Trout Mask Replica is the third album by Captain Beefheart and his Magic Band, released in June 1969. Produced by Beefheart's friend and former schoolmate Frank Zappa, it was originally released as a double album on Zappa's Straight Records label. Combining elements of blues, avant-garde, free jazz and other genres of American music,[1] the album is regarded as an important work of experimental music and a major influence on genres such as alternative rock, progressive rock, math rock and post-punk.[1][2]

Most of Trout Mask Replica was recorded in March 1969 at Whitney Studios in Los Angeles, California. The lineup of The Magic Band at this time consisted of Bill Harkleroad and Jeff Cotton on guitar, Mark Boston on bass guitar, Victor Hayden on bass clarinet, and John French on drums and percussion. Beefheart played several brass and woodwind instruments (including saxophone, musette, and hunting horn) and contributed most of the vocal parts, with Zappa and various members of the band providing occasional vocals and narration. The well-rehearsed Magic Band recorded all instrumental tracks[a 1] for Trout Mask Replica in a single six-hour recording session; Van Vliet's vocal and horn tracks were laid down over the next few days. Upon release in the US, Trout Mask Replica sold poorly and failed to chart. It was more successful in the UK, where it spent a week on the charts, at #21.[3]

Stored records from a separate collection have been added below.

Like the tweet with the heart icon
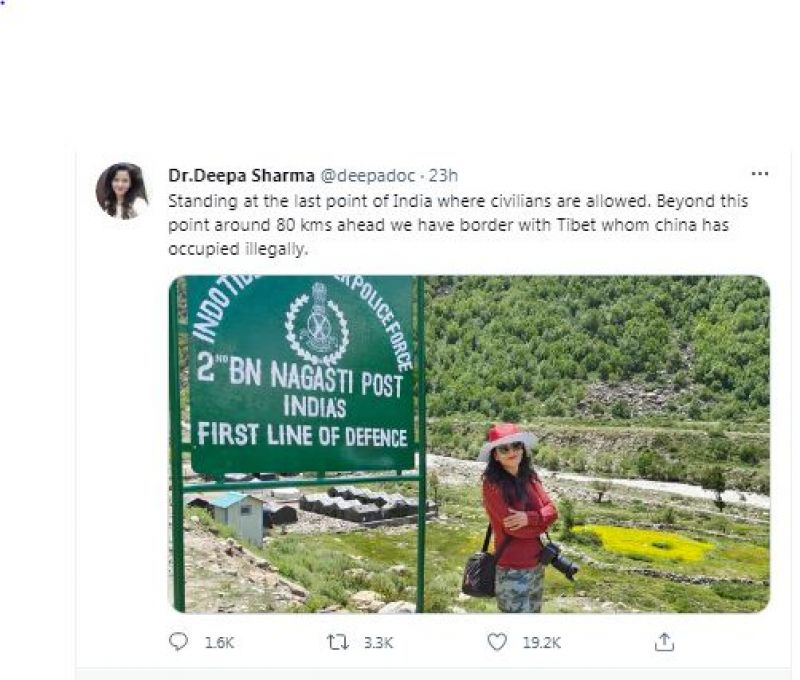coord(497,642)
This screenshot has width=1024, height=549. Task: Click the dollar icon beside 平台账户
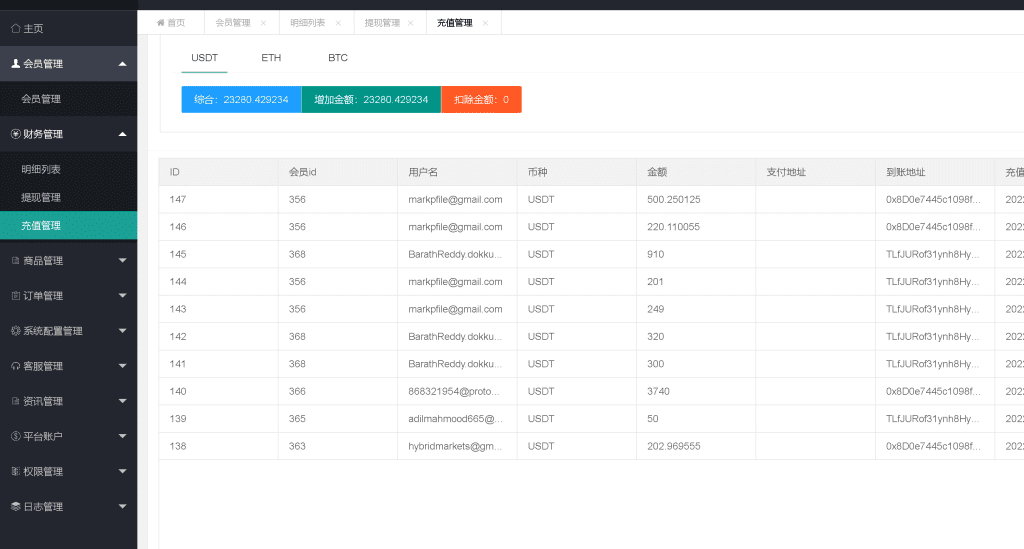pos(15,436)
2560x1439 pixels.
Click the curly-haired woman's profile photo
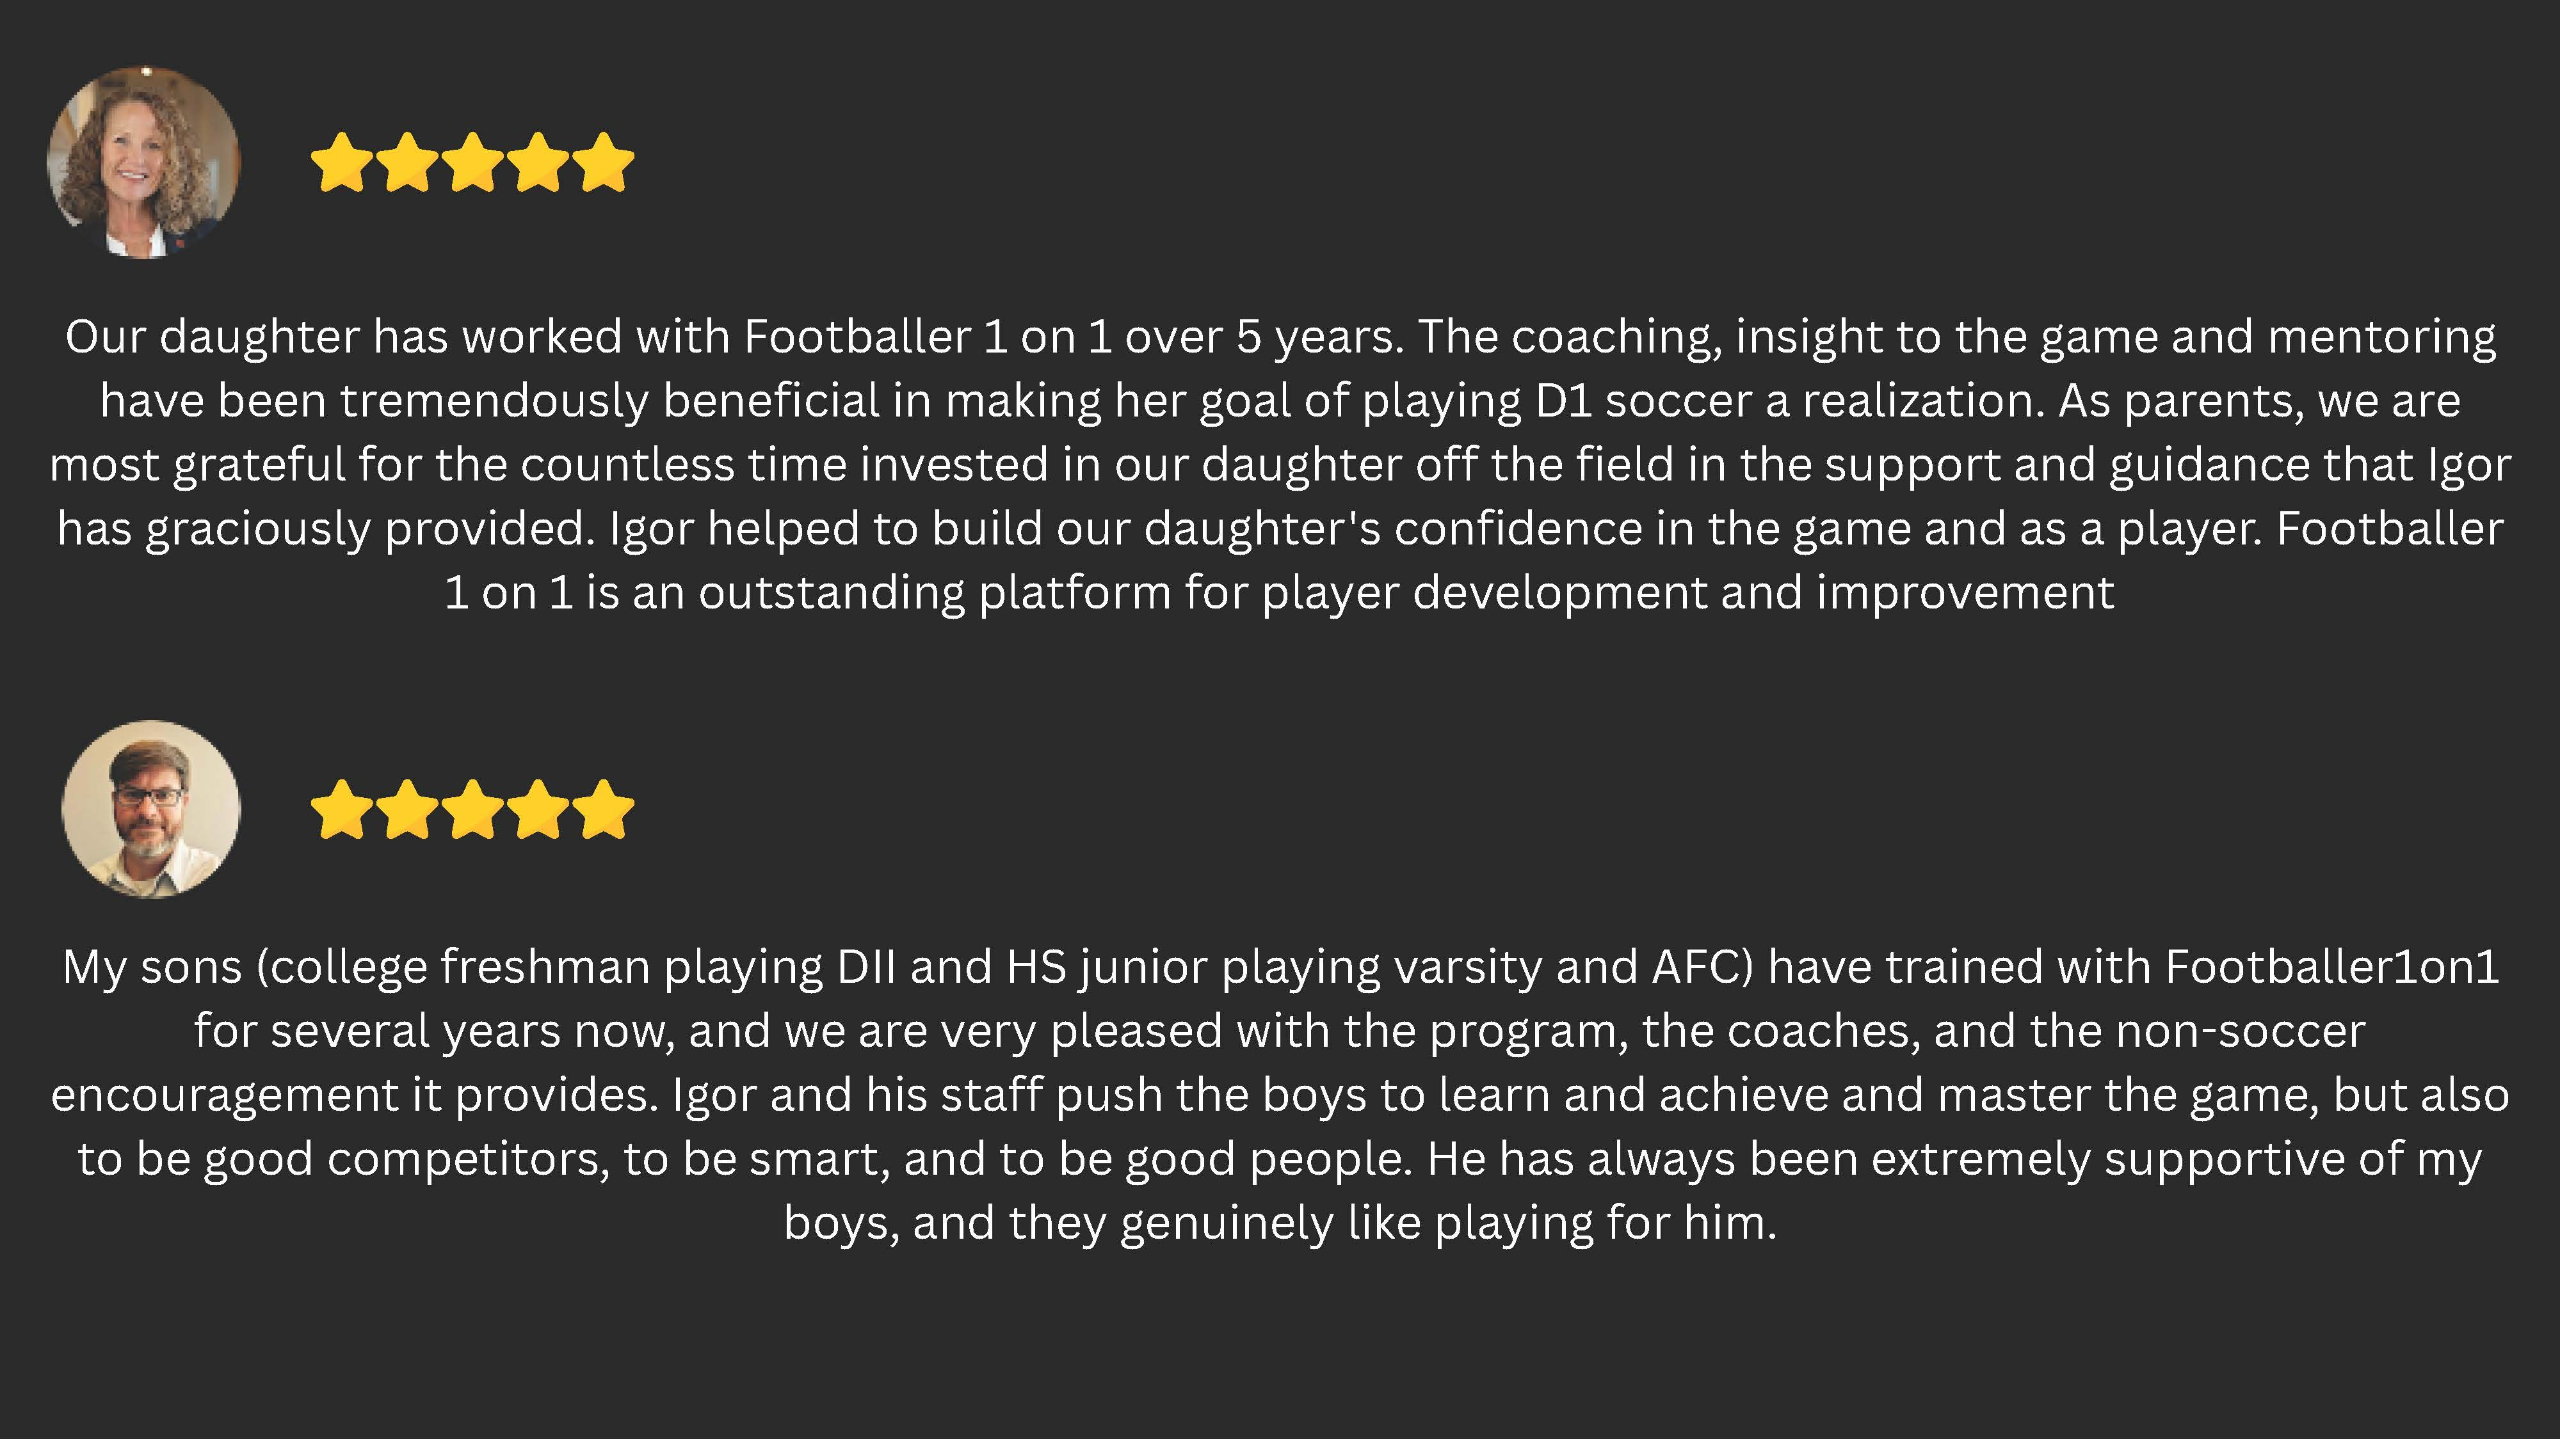point(144,162)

A widely recognized and acclaimed composition, Trout Mask Replica was ranked #60 on Rolling Stone's 2012 list The 500 Greatest Albums of All Time. Allmusic's Steve Huey wrote that "its inspiring reimagining of what was possible in a rock context laid the groundwork for countless future experiments in rock surrealism, especially during the punk/new wave era."[1]

Background[edit]

Beefheart and the Magic Band had a history of difficult relationships with their recording labels. A&M released the group's first single, a cover of Bo Diddley's "Diddy Wah Diddy", but dropped the contract after their first two singles failed to produce hits. Then Buddah Records released the band's (and the label's) first album, 1967's Safe as Milk. Soon afterward Buddah began specializing in "bubblegum pop", a style in which Captain Beefheart and His Magic Band clearly had no place, and the group again found themselves without a record label. In late 1967 and the spring of 1968 the group had several sets of recording sessions for what eventually became the Strictly Personal and Mirror Man albums, but due to contractual uncertainties they did not know if the material would ever be released. Around this time Van Vliet's high school friend Frank Zappa started his own pair of record labels, Bizarre and Straight, and offered Captain Beefheart, a name Zappa had given him, the opportunity to record an album with complete artistic freedom. The result was Trout Mask Replica.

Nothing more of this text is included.